The Public Accounts Committee (PAC) reported back in January that:

 


“Despite the Department (for Innovation, Universities and Skills) spending £5 billion between 2001 and 2007 on trying to improve the levels of literacy and numeracy, England still has an unacceptably high number of people who cannot read, write and count adequately.”

 

The Government’s target of 95% functional numeracy and literacy by 2020 will – the PAC observed – also only bring the UK up to the current level of the OECD’s top 25%. Indeed the Chief Executive of the UK Commission for Employment and Skills believes the UK is “unique” within this group for its lack of basic skills.

 

A relatively large population of under-skilled adults provides employers with a serious headache. Unable to find suitable candidates, businesses are now spending more equipping their workforce with the core skills it needs. The failure of the education system – stretching back through generations and governments – is a tragedy on many levels, but its detrimental effect on the economy is becoming a serious problem.

 

Clearly the Government’s investment was aimed at an area of need, with the potential returns of a skilled and more productive workforce enormous.

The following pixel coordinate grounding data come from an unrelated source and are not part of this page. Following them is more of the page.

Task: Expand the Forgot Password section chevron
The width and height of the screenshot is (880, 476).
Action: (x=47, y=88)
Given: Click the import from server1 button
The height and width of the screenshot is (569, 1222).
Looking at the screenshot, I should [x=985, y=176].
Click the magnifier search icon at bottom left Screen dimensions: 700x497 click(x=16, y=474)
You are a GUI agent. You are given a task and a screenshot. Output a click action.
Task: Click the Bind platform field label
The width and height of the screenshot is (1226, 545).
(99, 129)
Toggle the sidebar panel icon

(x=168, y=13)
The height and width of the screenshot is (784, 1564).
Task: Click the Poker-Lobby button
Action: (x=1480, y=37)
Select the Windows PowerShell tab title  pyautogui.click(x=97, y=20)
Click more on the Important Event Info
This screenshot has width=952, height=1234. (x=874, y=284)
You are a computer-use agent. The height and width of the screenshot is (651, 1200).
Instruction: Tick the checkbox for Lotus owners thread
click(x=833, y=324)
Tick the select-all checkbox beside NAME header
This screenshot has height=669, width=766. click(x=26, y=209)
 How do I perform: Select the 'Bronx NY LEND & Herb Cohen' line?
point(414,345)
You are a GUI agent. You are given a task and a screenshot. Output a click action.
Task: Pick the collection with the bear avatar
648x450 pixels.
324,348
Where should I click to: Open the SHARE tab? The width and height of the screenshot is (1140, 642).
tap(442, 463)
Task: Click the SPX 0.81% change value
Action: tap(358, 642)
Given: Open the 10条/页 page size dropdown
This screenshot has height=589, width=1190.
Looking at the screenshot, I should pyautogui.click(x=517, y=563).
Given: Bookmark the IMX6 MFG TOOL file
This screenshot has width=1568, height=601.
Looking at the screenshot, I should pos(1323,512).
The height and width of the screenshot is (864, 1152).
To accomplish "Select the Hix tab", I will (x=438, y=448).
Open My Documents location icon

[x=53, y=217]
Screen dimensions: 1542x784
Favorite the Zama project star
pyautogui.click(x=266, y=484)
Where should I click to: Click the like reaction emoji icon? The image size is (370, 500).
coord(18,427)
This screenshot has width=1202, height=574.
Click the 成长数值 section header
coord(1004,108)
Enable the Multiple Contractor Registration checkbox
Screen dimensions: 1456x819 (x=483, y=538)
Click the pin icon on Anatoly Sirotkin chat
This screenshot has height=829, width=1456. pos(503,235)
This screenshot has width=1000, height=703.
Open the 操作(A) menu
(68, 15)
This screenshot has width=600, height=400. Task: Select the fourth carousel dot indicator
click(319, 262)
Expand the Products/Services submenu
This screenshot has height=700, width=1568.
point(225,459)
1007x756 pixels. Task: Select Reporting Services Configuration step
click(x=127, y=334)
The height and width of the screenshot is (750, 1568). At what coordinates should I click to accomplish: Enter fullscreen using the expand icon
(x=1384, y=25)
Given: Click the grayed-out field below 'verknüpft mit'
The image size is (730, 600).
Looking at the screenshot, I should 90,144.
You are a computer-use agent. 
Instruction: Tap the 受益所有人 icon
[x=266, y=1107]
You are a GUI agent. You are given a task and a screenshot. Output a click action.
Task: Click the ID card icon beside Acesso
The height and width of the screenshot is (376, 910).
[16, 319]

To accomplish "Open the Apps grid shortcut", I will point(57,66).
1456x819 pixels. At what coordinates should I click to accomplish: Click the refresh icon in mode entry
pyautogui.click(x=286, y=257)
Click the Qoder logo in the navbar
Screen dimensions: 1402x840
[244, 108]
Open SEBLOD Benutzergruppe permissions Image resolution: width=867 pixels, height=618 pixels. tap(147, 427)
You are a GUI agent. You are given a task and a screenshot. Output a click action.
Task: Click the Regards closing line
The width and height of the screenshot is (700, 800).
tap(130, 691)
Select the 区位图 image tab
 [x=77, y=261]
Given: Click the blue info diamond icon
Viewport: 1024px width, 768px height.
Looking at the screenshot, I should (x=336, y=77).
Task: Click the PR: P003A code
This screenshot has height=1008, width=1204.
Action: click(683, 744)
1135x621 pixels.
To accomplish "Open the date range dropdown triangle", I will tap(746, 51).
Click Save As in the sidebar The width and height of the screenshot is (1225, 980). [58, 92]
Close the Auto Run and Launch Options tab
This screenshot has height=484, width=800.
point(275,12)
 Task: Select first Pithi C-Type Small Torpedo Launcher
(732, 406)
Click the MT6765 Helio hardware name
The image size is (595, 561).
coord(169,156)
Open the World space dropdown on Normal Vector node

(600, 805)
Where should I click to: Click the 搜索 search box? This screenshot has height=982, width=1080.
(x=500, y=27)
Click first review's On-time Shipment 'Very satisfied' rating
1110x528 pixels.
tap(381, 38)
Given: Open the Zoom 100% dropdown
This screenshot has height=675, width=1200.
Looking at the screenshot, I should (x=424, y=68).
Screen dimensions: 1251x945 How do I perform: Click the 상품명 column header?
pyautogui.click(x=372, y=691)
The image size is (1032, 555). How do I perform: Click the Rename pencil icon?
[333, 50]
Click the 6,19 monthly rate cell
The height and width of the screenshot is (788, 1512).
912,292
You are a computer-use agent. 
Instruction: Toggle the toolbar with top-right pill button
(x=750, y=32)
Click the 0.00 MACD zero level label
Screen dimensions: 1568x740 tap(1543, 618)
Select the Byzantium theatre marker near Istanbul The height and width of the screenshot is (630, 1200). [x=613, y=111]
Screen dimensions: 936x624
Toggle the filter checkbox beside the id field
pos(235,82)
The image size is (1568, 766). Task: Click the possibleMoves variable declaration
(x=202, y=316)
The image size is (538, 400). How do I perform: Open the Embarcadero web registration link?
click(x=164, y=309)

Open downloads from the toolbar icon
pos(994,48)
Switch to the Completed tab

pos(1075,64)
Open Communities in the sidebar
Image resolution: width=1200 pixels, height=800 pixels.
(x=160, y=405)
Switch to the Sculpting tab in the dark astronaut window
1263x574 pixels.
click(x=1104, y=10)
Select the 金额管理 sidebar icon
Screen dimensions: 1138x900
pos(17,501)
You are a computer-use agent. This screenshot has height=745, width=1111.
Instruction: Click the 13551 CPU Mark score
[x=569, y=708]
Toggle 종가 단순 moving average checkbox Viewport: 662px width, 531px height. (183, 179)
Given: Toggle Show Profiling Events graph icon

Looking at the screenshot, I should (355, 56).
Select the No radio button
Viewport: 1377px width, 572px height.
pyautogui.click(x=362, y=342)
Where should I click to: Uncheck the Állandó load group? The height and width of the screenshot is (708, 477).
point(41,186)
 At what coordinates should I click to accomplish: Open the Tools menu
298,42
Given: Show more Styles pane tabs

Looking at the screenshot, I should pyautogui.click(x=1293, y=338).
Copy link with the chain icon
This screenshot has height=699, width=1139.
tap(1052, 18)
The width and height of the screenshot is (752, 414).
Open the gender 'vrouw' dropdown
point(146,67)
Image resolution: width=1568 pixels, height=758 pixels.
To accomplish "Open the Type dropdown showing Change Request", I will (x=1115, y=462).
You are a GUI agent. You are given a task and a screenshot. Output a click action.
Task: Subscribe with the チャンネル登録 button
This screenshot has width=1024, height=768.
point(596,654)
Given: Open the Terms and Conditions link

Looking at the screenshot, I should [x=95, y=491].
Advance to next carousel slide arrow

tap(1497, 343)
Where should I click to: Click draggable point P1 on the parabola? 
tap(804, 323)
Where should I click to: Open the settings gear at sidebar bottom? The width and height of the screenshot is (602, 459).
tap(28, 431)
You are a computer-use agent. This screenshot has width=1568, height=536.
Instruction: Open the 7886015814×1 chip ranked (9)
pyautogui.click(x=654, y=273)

Many illiterate and innumerate adults will would gain from more education, and many more would welcome the opportunity to expand their skills set. But unfortunately the money – £5 billion between 2001 and 2007 – seems to have been misspent, with the PAC suggesting that the Department for Innovation, Universities and Skills even lacks the national and geographical information of skills distribution in the UK necessary to “be sure that its programmes are equipping people with the skills that the UK economy needs to remain competitive”.

 

Spending £5 billion (with planned rises to £9 billion by 2011) without correctly targeting the money demonstrates a profligacy that is not only bad for the taxpayer but also constitutes a real failure to those who need the help. Many people are ill-prepared to competently operate in the workforce, and on a national level, skilled labour would be a real bonus in the midst of this economic crisis. If DIUS “cannot be sure” its spending is hitting the mark then more good money is simply going to follow bad, and too few people are going to benefit.